Suffice it to say that I land firmly on the thumbs-down side of this divisive L.A. noir as seen through a pair of aviator shades and a haze of pot smoke. It comes off more as an empty stylistic exercise than a trippy work of art to me.
Every new place Doc visits and every new face he meets reveals some piece of information that basically leads nowhere, and is swiftly forgotten when he encounters his next circumstance. The bigger picture of the mystery he's unraveling never materializes for us, or for him, and this is no accident.
Anderson's narrative progression is incoherent by design, in an attempt to evoke the burned-out fogginess that follows our central character around like a bad hangover. His mise en scene is its own kind of drug; DP Robert Elswitt's visuals make interesting juxtapositions with warm and cool colours, accompanied by beguiling musical choices on the soundtrack.
I'm sure PTA knows what he's doing, but I sure as hell don't.
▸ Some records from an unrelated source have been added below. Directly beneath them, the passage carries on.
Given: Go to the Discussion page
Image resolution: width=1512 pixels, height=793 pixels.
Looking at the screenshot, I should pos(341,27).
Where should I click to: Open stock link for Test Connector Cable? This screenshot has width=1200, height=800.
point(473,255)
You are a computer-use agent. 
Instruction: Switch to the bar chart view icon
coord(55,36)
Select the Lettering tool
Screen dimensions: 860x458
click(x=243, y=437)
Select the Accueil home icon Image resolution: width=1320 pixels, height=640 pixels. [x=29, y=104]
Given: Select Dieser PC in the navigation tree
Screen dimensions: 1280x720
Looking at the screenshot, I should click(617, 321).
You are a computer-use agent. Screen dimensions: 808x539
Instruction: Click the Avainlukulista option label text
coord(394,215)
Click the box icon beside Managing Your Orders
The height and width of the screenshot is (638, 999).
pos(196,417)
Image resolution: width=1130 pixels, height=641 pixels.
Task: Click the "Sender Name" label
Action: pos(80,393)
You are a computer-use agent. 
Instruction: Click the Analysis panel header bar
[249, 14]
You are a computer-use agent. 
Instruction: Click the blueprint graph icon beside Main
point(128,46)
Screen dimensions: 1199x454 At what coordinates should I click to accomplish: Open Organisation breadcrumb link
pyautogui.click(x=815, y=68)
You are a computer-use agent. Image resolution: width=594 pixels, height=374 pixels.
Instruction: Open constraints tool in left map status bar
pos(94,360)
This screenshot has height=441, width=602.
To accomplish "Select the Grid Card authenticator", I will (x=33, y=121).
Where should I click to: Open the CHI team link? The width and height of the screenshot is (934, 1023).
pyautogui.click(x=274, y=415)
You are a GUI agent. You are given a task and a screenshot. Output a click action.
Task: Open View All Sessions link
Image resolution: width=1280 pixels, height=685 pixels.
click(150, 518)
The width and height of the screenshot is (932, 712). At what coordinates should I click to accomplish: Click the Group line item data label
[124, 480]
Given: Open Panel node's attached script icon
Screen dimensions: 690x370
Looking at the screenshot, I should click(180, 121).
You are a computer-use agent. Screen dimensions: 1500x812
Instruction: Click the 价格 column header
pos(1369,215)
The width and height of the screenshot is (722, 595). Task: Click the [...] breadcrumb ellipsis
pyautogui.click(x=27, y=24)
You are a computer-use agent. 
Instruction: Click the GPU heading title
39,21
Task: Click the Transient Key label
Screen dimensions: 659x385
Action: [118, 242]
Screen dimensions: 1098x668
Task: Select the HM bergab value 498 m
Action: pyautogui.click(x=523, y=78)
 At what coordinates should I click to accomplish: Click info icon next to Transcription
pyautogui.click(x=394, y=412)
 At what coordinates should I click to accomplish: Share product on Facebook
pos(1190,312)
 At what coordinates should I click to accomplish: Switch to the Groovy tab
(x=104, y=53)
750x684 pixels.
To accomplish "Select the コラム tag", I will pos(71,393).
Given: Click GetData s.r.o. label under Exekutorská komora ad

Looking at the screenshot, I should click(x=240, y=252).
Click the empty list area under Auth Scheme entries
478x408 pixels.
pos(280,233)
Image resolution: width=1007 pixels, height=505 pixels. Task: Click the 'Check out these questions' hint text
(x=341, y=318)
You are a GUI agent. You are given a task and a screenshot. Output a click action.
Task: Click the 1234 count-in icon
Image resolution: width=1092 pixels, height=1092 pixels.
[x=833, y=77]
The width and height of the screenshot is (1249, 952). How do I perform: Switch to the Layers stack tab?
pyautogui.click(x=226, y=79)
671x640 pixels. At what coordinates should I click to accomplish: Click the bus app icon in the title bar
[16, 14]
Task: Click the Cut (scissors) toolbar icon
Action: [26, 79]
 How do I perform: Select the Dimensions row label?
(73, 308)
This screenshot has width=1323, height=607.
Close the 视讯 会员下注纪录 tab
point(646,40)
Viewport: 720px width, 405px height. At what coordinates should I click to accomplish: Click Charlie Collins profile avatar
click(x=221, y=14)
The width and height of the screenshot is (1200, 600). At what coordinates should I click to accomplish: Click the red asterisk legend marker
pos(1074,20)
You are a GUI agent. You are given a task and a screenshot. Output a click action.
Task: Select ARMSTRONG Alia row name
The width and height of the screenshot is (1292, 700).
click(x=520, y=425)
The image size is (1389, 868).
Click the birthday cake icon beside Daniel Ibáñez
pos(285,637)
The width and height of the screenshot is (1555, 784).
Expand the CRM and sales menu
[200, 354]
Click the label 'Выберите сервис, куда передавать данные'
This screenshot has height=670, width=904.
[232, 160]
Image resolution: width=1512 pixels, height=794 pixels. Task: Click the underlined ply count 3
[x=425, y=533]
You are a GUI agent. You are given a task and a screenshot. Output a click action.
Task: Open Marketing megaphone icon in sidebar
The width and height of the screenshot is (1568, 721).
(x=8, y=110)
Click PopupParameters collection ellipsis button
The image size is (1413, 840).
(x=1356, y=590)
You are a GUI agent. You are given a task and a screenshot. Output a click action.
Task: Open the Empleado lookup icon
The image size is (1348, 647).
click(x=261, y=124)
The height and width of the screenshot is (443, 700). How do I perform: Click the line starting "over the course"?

In his past works he's employed that hypnotic style to higher artistic ends than he does in Inherent Vice. The only purpose I can see for it is to confuse us as much as Doc. We understand no more about the character or his story by the conclusion (which takes waaaay to long to reach, by the way).
That's a real smoky excuse for a nonsensical film. Any piece of art that requires you to absorb substances in order to 'get it', isn't worth getting. What does it say about the filmmaking if you can only enjoy it with mind-altering chemicals?
If you happen to groove to this sort of thing and all its insane bewilderments, then more power to you. But I can only echo the sentiment of Martin Short's hopped-up dentist character from the film: “It's not groovy to be insane.”